Background The developmental transition between the late fetus and a newborn animal is associated with profound changes in skeletal muscle function as it adapts to the new physiological demands of locomotion and postural support against gravity. The mechanisms underpinning this adaption process are unclear but are likely to be initiated by changes in hormone levels. We tested the hypothesis that this developmental transition is associated with large coordinated changes in the transcription of skeletal muscle genes. Results Using an ovine model, transcriptional profiling was performed on Longissimus dorsi skeletal muscle taken at three fetal developmental time points (80, 100 and 120 d of fetal development) and two postnatal time points, one approximately 3 days postpartum and a second at 3 months of age. The developmental time course was dominated by large changes in expression of 2,471 genes during the interval between late fetal development (120 d fetal development) and 1-3 days postpartum. Analysis of the functions of genes that were uniquely up-regulated in this interval showed strong enrichment for oxidative metabolism and the tricarboxylic acid cycle indicating enhanced mitochondrial activity. Histological examination of tissues from these developmental time points directly confirmed a marked increase in mitochondrial activity between the late fetal and early postnatal samples. The promoters of genes that were up-regulated during this fetal to neonatal transition were enriched for estrogen receptor 1 and estrogen related receptor alpha cis-regulatory motifs. The genes down-regulated during this interval highlighted de-emphasis of an array of functions including Wnt signaling, cell adhesion and differentiation.

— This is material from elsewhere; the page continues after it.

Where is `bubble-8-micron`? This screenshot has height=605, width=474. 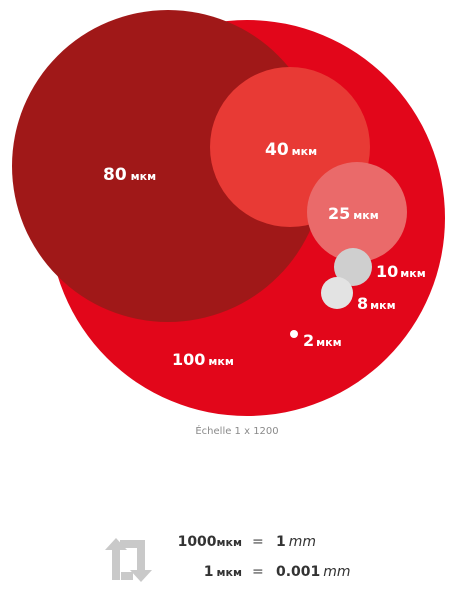 bubble-8-micron is located at coordinates (337, 293).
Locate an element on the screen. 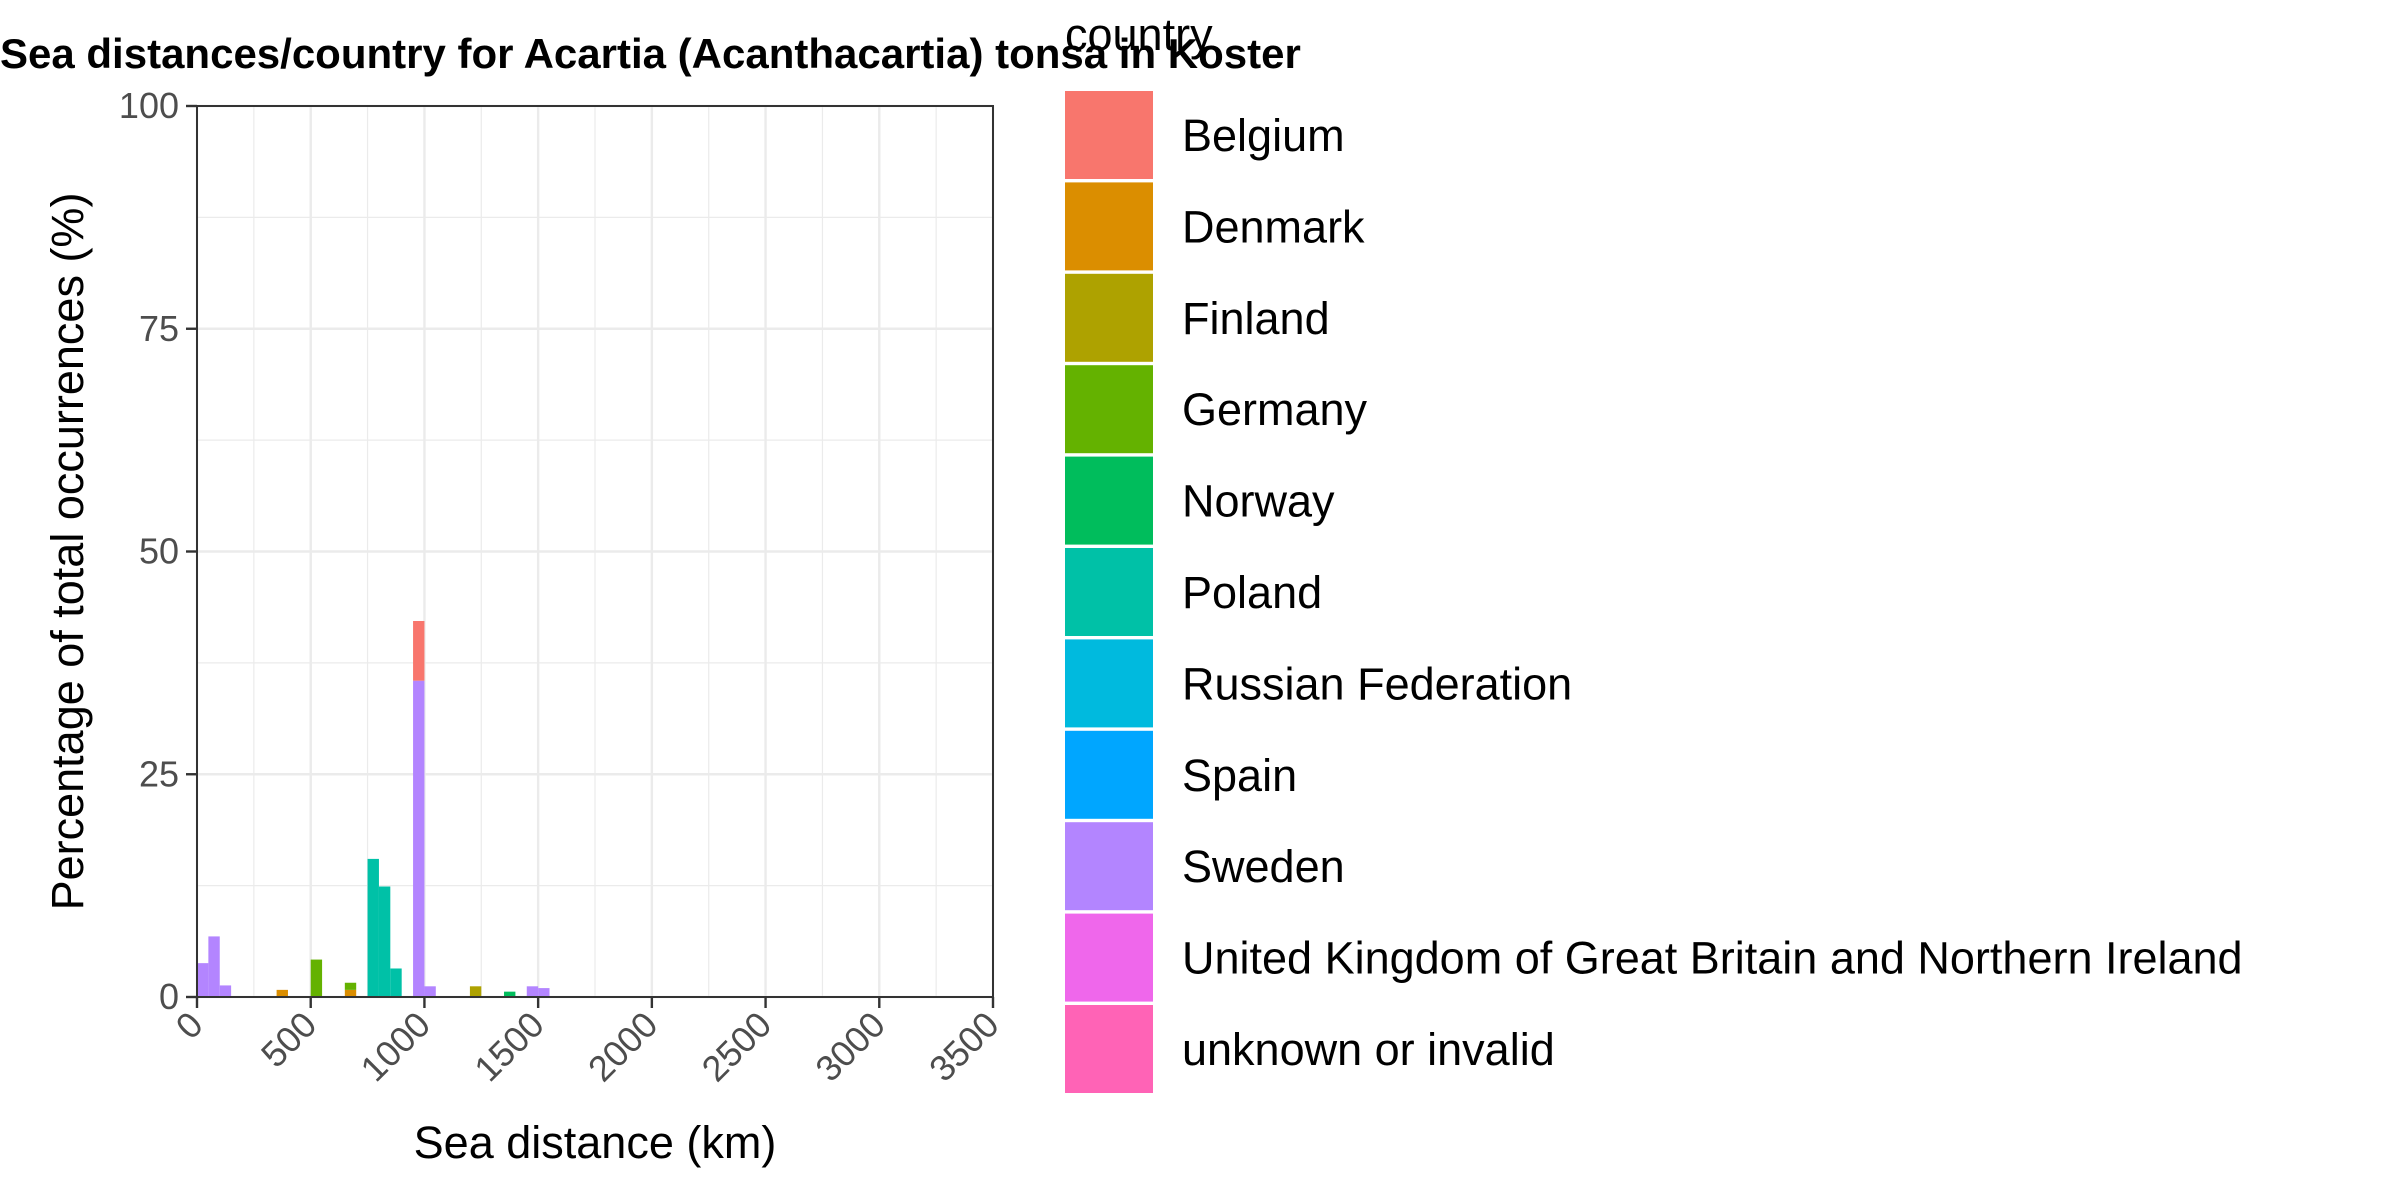 This screenshot has width=2400, height=1200. x-axis: 0 500 1000 1500 2000 2500 3000 3500 is located at coordinates (588, 1043).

There were also changes in gene expression prior to this late fetal - postnatal transition and between the two postnatal time points. The former genes were enriched for functions involving the extracellular matrix and immune response while the latter principally involved functions associated with transcriptional regulation of metabolic processes. Conclusions It is concluded that during late skeletal muscle development there are substantial and coordinated changes in the transcription of a large number of genes many of which are probably triggered by increased estrogen levels. These changes probably underpin the adaption of muscle to new physiological demands in the postnatal environment.